Wie verhält es sich mit Igor Strawinsky? Die eher frühen und geradezu eruptiven Arbeiten für die Ballets-Russes-Kompanie wie »Der Feuervogel« und »Das Frühlingsopfer« zeigen ihn als einen der wirklich wesentlichen Neuerer der Musikgeschichte. Und so ist er noch heute präsent: als aufregender Revolutionär. Doch auch er blieb nicht unbeeinflusst vom damaligen Stilpluralismus. Sein 1931 in Berlin uraufgeführtes D-Dur-Violinkonzert überrascht mit manchen Rückblicken und Stilimitationen vergangener Jahrhunderte.
Genaugenommen übersprang er in seiner musikalischen Nostalgie das die europäische klassische Musik bis heute so dominierende 19. und wandte sich bewundernd dem 18. Jahrhundert zu, so legen es zumindest die barocken Satzbezeichnungen nahe.
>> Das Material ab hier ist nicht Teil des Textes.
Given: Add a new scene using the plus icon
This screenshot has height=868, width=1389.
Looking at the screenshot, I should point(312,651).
Und doch bietet das Konzert weit mehr als Imitation, nämlich eine bewusste, mitunter verschmitzte Auseinandersetzung mit all jenen, die als Strawinskys (Ur-)Ahnen im Bereich des Solistenkonzerts gelten können.
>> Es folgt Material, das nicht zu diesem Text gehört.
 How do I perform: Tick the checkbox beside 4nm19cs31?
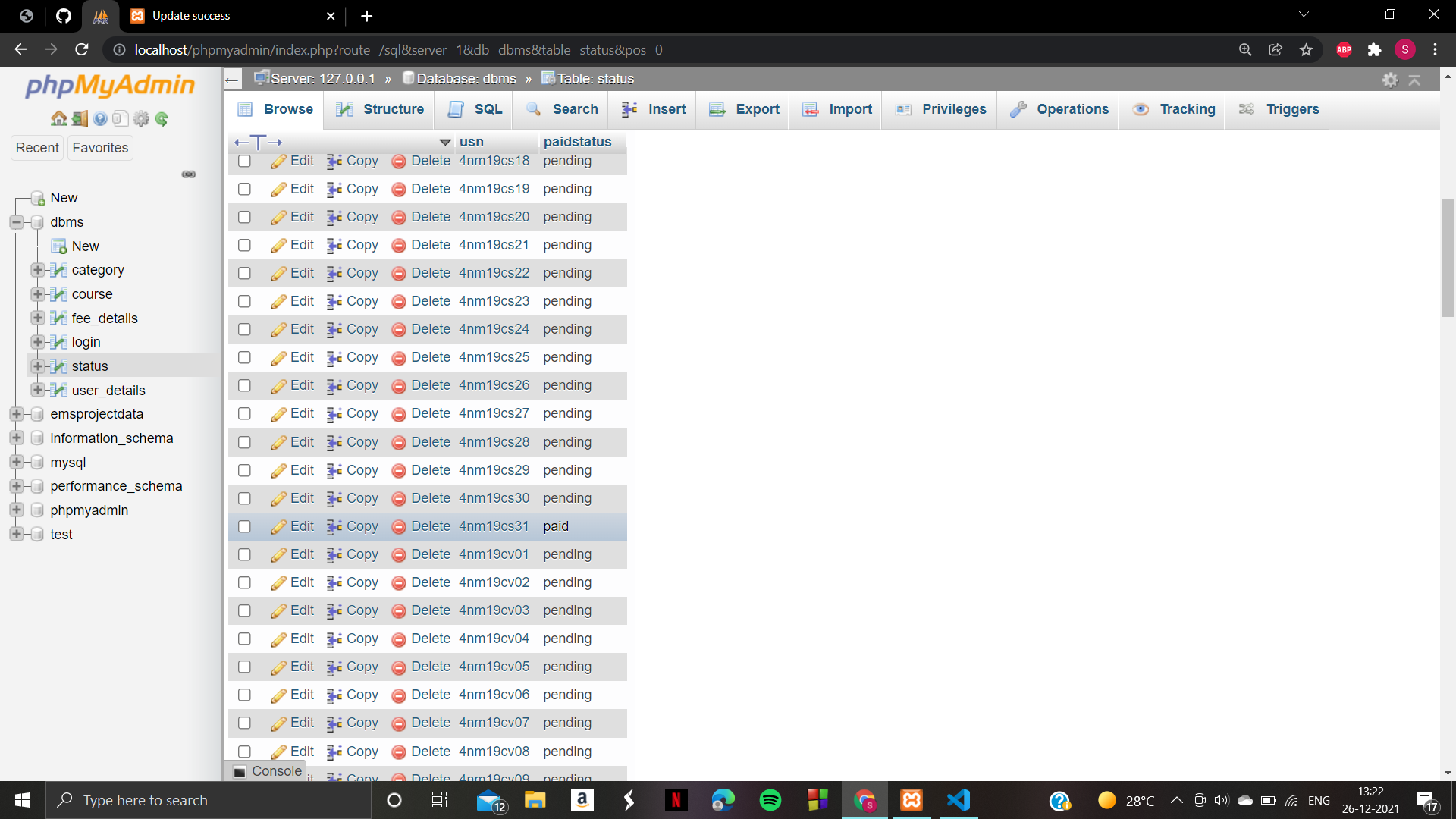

So versammeln sich unter der an Tradition reichen Bezeichnung »Toccata« manche originelle Formenspiele. In den beiden »Aria« genannten Mittelsätzen nimmt sich Strawinsky Raum für eine Art musikalisches Gespräch mit Johann Sebastian Bach. Und im abschließenden »Capriccio« lässt er der übermütigen Spielfreude trotz barocker Anmutung freien Lauf. Unterm Strich ist dieses Violinkonzert ein auf den ersten Blick barockes, mitunter handfestes Virtuosenstück, in dem aber Harmonien und rhythmische Kontraste, die unverkennbar der Moderne entstammen, für manche wertvolle Überraschung sorgen.